◆ **Exercise objective**: Your reply should contain every record, restated word for word.

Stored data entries
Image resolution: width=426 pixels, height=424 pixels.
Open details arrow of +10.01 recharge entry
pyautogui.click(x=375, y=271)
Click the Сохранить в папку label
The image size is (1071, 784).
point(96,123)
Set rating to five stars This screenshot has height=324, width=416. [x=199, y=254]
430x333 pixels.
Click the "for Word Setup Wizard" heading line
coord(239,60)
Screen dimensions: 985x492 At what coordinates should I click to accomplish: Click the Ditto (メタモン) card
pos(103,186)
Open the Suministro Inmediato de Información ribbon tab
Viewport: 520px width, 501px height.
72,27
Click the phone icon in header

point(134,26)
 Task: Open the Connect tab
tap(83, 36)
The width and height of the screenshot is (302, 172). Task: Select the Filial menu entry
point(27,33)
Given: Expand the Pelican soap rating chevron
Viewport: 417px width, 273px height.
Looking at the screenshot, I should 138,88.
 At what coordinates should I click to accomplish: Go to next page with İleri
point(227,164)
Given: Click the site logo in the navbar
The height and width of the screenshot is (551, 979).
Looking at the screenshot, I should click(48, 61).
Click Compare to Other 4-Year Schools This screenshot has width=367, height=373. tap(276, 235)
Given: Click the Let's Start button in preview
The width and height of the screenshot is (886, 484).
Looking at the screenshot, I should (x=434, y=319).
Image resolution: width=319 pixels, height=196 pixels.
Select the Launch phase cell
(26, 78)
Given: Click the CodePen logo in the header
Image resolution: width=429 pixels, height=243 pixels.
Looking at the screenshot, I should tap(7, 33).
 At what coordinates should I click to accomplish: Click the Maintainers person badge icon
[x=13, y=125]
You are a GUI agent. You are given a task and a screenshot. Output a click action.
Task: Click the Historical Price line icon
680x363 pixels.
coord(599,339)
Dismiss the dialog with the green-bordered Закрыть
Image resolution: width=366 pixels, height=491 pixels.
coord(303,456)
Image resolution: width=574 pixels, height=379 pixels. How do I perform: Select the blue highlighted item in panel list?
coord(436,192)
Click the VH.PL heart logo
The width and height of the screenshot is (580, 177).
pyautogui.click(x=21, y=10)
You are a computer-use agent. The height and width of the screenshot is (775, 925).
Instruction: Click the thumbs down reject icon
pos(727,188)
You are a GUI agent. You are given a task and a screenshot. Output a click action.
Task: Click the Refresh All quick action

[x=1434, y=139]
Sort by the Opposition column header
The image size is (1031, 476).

◆ **Result of this task**:
Image resolution: width=426 pixels, height=424 pixels.
Open details arrow of +10.01 recharge entry
pyautogui.click(x=375, y=271)
Click the Сохранить в папку label
The image size is (1071, 784).
point(96,123)
Set rating to five stars This screenshot has height=324, width=416. [x=199, y=254]
430x333 pixels.
Click the "for Word Setup Wizard" heading line
coord(239,60)
Screen dimensions: 985x492 At what coordinates should I click to accomplish: Click the Ditto (メタモン) card
pos(103,186)
Open the Suministro Inmediato de Información ribbon tab
Viewport: 520px width, 501px height.
72,27
Click the phone icon in header

point(134,26)
 Task: Open the Connect tab
tap(83, 36)
The width and height of the screenshot is (302, 172). Task: Select the Filial menu entry
point(27,33)
Given: Expand the Pelican soap rating chevron
Viewport: 417px width, 273px height.
Looking at the screenshot, I should 138,88.
 At what coordinates should I click to accomplish: Go to next page with İleri
point(227,164)
Given: Click the site logo in the navbar
The height and width of the screenshot is (551, 979).
Looking at the screenshot, I should click(48, 61).
Click Compare to Other 4-Year Schools This screenshot has width=367, height=373. tap(276, 235)
Given: Click the Let's Start button in preview
The width and height of the screenshot is (886, 484).
Looking at the screenshot, I should (x=434, y=319).
Image resolution: width=319 pixels, height=196 pixels.
Select the Launch phase cell
(26, 78)
Given: Click the CodePen logo in the header
Image resolution: width=429 pixels, height=243 pixels.
Looking at the screenshot, I should tap(7, 33).
 At what coordinates should I click to accomplish: Click the Maintainers person badge icon
[x=13, y=125]
You are a GUI agent. You are given a task and a screenshot. Output a click action.
Task: Click the Historical Price line icon
680x363 pixels.
coord(599,339)
Dismiss the dialog with the green-bordered Закрыть
Image resolution: width=366 pixels, height=491 pixels.
coord(303,456)
Image resolution: width=574 pixels, height=379 pixels. How do I perform: Select the blue highlighted item in panel list?
coord(436,192)
Click the VH.PL heart logo
The width and height of the screenshot is (580, 177).
pyautogui.click(x=21, y=10)
You are a computer-use agent. The height and width of the screenshot is (775, 925).
Instruction: Click the thumbs down reject icon
pos(727,188)
You are a GUI agent. You are given a task and a screenshot. Output a click action.
Task: Click the Refresh All quick action

[x=1434, y=139]
Sort by the Opposition column header
The image size is (1031, 476).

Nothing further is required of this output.